## What needs to be done
Only an exact copy of the lines beginning at the one that contains "The height and" and ending at the last line of the records below counts as the answer.

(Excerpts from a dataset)
- Opening Delimiter -
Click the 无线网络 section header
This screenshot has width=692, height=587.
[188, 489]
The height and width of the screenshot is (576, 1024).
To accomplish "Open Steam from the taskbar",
- Closing Delimiter -
## Answer to the exercise
The height and width of the screenshot is (576, 1024).
To accomplish "Open Steam from the taskbar",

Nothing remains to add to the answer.